異変は昨年9月に始まった。左足に感じたしびれ。「うまく力が入らない感じがしていました」。それでも球速は140キロ台後半が出て登板も重ねていた。
「良い場面で投げて緊張しているのかな」。病気だとは思いもしなかった。それが中旬になると、登板自体にも影響が出始めて「感覚がなくなっていった」
立浪和義監督に症状を打ち明け、登録抹消に。その後、病院を3つ周り、病名が確定した。
「同じ症状に苦しむ人を勇気づけるためにも公表することに決めました。

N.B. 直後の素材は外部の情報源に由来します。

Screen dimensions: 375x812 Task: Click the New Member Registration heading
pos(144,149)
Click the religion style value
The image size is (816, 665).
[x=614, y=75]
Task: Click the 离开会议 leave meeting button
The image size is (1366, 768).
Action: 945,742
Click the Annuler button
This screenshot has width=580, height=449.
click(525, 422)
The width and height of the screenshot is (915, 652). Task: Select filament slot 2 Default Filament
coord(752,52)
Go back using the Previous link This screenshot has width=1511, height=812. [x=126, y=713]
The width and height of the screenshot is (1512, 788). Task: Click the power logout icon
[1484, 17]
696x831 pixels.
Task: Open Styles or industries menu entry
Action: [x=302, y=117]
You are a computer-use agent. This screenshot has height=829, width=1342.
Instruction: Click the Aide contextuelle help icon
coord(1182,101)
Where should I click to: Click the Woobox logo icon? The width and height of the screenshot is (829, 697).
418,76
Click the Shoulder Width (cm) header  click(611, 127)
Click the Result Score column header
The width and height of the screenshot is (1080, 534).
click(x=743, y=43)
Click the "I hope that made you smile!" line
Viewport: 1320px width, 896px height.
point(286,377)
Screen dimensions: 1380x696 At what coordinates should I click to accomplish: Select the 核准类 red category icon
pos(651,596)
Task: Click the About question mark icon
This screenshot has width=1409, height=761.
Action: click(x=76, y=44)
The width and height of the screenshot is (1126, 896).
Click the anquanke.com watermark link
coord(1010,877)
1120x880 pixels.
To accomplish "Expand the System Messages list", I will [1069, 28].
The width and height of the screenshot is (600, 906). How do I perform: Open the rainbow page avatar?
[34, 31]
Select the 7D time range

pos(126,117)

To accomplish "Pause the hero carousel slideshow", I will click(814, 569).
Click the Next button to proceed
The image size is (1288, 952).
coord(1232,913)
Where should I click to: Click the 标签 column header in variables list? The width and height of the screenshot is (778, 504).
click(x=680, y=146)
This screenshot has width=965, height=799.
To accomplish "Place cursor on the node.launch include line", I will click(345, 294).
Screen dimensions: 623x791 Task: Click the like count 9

ふがいないシーズンだったけど、それが病気のせいだったとは言いたくない。不安はもちろんあります。でも来季以降、また自分の力で一軍のマウンドに立てるように、リハビリを頑張っていきたい」
10月下旬に手術を受け、その後はリハビリの日々。春季キャンプは二軍で調整し、シート打撃に登板するまで回復。二軍での登板を経て5月5日の
巨人戦(バンテリン)で1点を追う8回に復帰登板を果たした。
「見慣れた光景だと思っていたけど、名前がアナウンスされて登場曲が流れたときは、パッと鳥肌が立つような思いだった」
五番・
丸佳浩から始まる巨人打線を1回1安打、無失点に抑えた。すると打線も福の復帰を祝福するかのように直後に打線が爆発。勝利投手になった。その後もタフな終盤でチームのピンチを何度も救った。
6月下旬、左足に違和感を覚え、登録抹消となった。早い復帰が待たれるものの、無理は禁物。期限は決めず、しっかりと治したい。